[[ Provided entries, beginning ]]

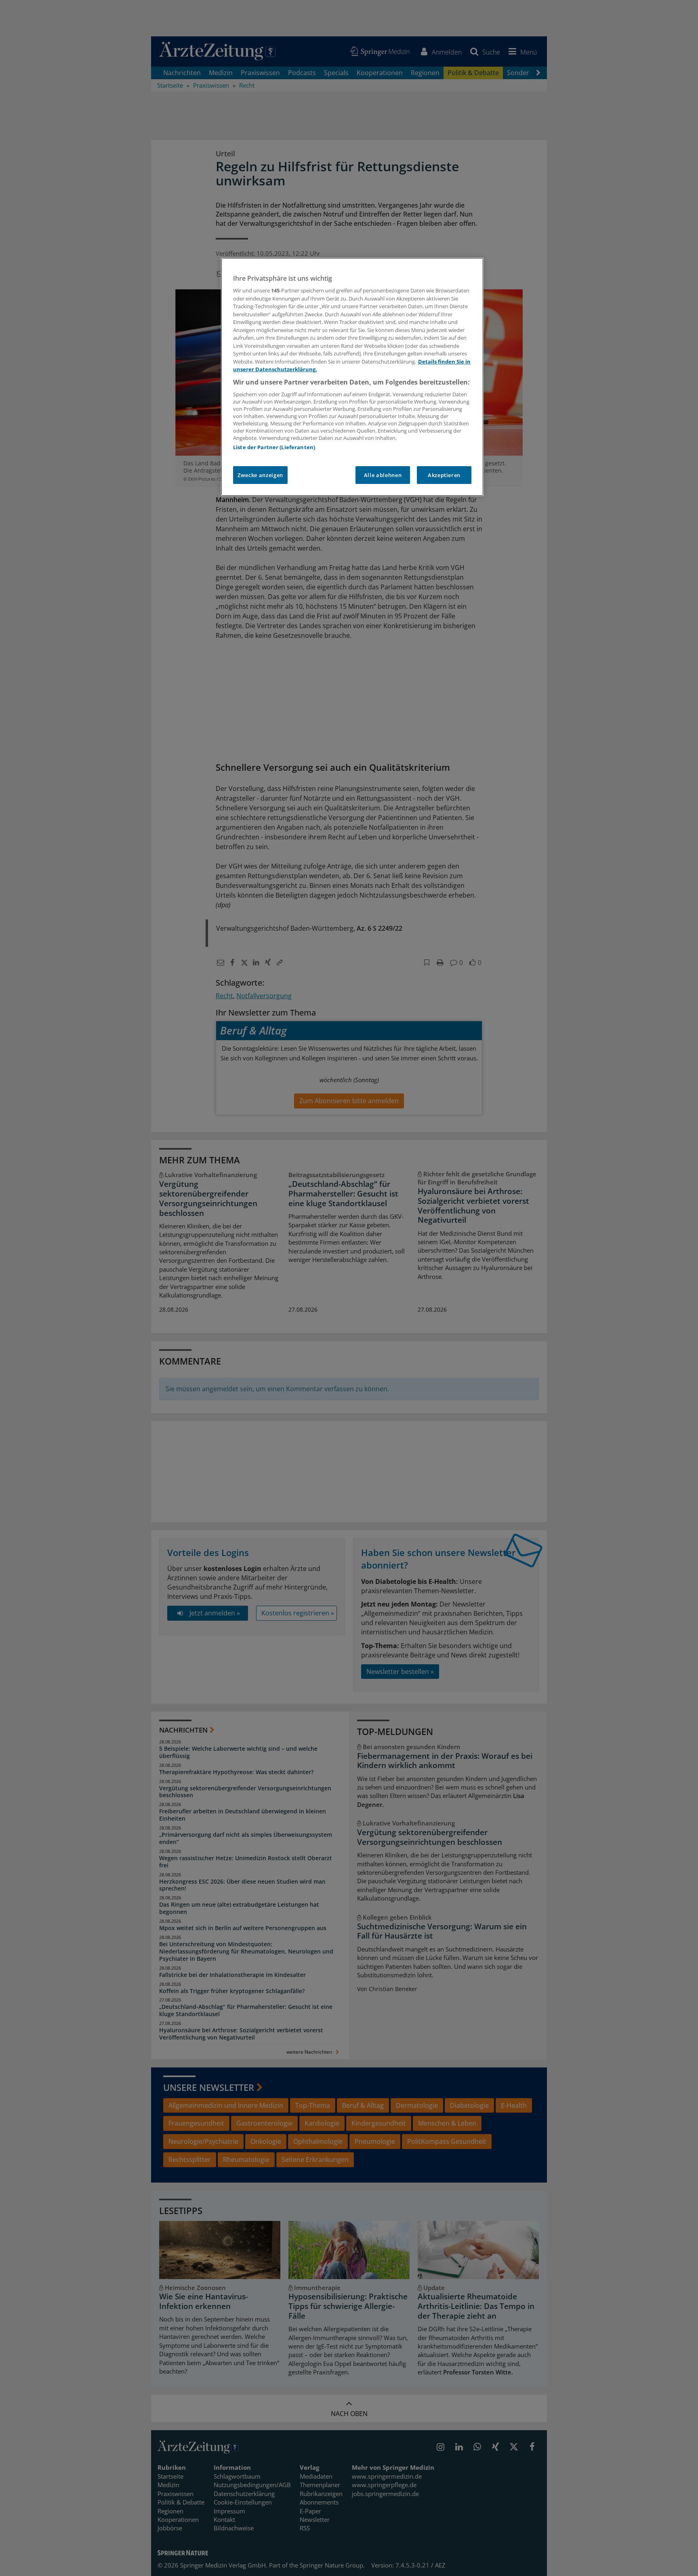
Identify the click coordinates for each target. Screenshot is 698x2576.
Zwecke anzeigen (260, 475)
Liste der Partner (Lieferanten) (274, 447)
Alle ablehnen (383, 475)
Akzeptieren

[[ Provided entries, end ]]
[[ Provided entries, beginning ]]

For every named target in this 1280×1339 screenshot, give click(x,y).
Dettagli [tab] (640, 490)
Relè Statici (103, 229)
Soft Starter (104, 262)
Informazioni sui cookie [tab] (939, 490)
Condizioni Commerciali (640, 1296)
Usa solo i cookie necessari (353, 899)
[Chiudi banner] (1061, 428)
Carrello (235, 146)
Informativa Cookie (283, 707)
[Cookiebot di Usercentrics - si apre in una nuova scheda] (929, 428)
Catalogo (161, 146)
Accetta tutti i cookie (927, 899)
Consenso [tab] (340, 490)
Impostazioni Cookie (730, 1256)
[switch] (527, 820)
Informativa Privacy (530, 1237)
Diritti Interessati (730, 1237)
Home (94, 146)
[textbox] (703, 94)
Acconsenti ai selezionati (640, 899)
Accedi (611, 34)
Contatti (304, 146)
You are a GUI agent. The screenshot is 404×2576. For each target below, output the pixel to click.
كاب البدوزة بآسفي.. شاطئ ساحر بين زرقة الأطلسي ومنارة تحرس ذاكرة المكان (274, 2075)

[[ Provided entries, end ]]
[[ Provided entries, beginning ]]

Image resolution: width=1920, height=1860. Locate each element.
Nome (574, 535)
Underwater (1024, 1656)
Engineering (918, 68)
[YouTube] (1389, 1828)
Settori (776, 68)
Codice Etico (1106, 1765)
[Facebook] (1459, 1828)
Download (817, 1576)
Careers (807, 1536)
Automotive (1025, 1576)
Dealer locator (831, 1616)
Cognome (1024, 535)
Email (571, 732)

[[ Provided entries, end ]]

### What is needed
Look back at the entries above and repeat, unchanged, every line from the line holding "Underwater (1024, 1656)" through the line holding "Email (571, 732)".

### Answer section
Underwater (1024, 1656)
Engineering (918, 68)
[YouTube] (1389, 1828)
Settori (776, 68)
Codice Etico (1106, 1765)
[Facebook] (1459, 1828)
Download (817, 1576)
Careers (807, 1536)
Automotive (1025, 1576)
Dealer locator (831, 1616)
Cognome (1024, 535)
Email (571, 732)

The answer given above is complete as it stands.